Le récit témoigne, acquiesce la gémellité entre une mère japonaise, unique, au libre-arbitre avéré et sa fille Anna. Tant de similitudes que nos yeux se baissent sous tant de connivence. L’arrachement comme un cri dans la nuit. Anna est un oisillon tombé du nid.
« Je pleure en marchant. Je lui parle, je lui dis de revenir… Elle ne peut pas être nulle part. Il me manque un sens pour appréhender ce vide, cette immensité qui s’en fout ».
L’acte d’écrire comme la lave d’un volcan. Écoutez le balancier de la vie. Se dire qu’Anna vaincra. Mais il y a des mots encore qui cinglent comme la grêle sur un toit endormi.
« Je revois sa dégaine de grenouille, ses petits yeux tout contents, son sourire édenté. Je repense à nos tours sur la place ou le parc à côté ».
Et là les amis, les regrets comme des chapelets, mais l’amour rayonne. « Je me souviens qu’une fois sur deux ça me gonflait, et ça aussi ça me crève le cœur ».
Il n’est pas l’heure encore pour le deuil.
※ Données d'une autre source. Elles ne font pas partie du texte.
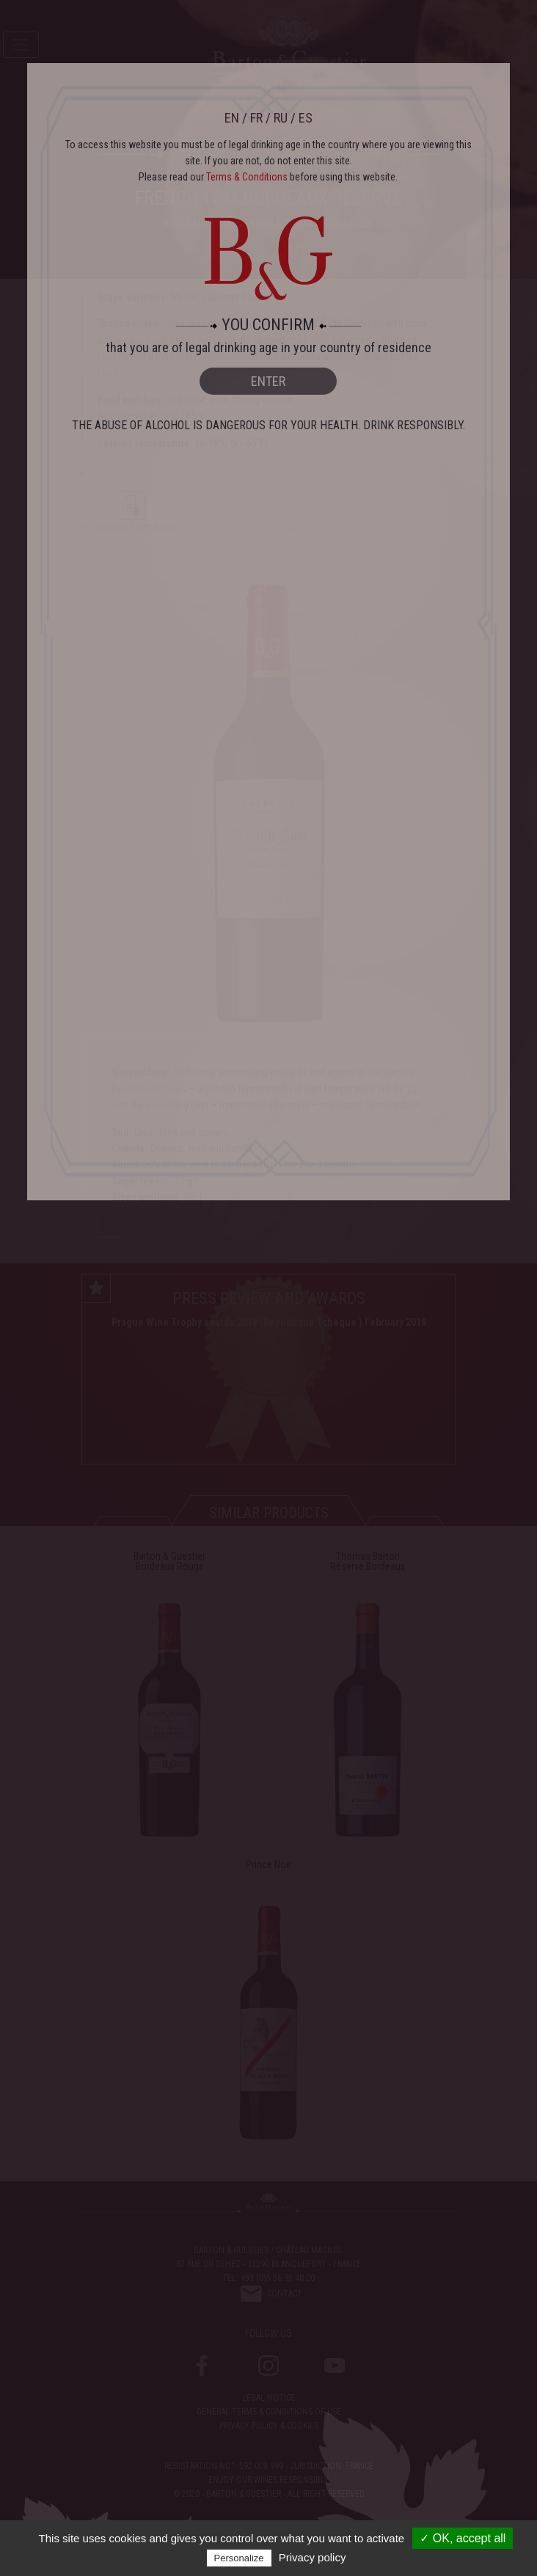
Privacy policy (312, 2557)
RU (281, 117)
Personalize (239, 2558)
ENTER (268, 381)
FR (256, 117)
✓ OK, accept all (462, 2538)
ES (306, 117)
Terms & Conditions (247, 177)
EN (231, 117)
Il faut qu’Anna souffre. Aussi fort que cette violence de mort. Ne pas laisser la plénitude d’une voix s’éteindre. Sentir l’odeur de la mère, son rire joyeux et son côté bohème colorier la vie, encore un peu.
Parole inestimable : « Je n’ai pas l’intention de surmonter. Ce serait comme trahir Koumiko, l’abandonner ».
Anna avance, se mêle à la foule. Vit et comble ses jours pour ne pas sombrer. Elle cherche les clefs, observe les ombres et ses plantes qu’elle déniche un peu partout. Complicité avec la mère. Elle qui a toujours gardé ses yeux d’enfant. La disparition qui bouscule les habitus. L’heure arrêtée au cadran de la mort. IL n’y a plus de contraintes, de charge mentale, et plus de grâce parentale. Anna est en manque. « Dans la rumeur d’une langue étrangère, je me sens protégée, hors d’atteinte ».
Écrire ainsi est une rose éternelle, plus vivante que la vie. Anna ne brusque rien. Elle devine ce qui adviendra après ce long silence et les heures sautées où elle rendait visite à Koumiko et se nourrissait au lait maternel. Le symbole de l’amour.
Ce livre intime est à l’instar d’un mémoriel sans le pathos qui désagrège la beauté. Fille et mère, mère et fille et mère. « Comme un adage ou une vérité mystérieuse ».
Ici, vous allez pleurer, rire, soutenir et vivre (re).
Il faudra alors un périple au Japon : terre-mère. Une déambulation initiatique. Une aurore boréale invisible, laissez faire et tout retenir.
Admirable. Il faut lire, vaciller et étreindre. Anna, merci !
Publié par les majeures Éditions Quidam éditeur.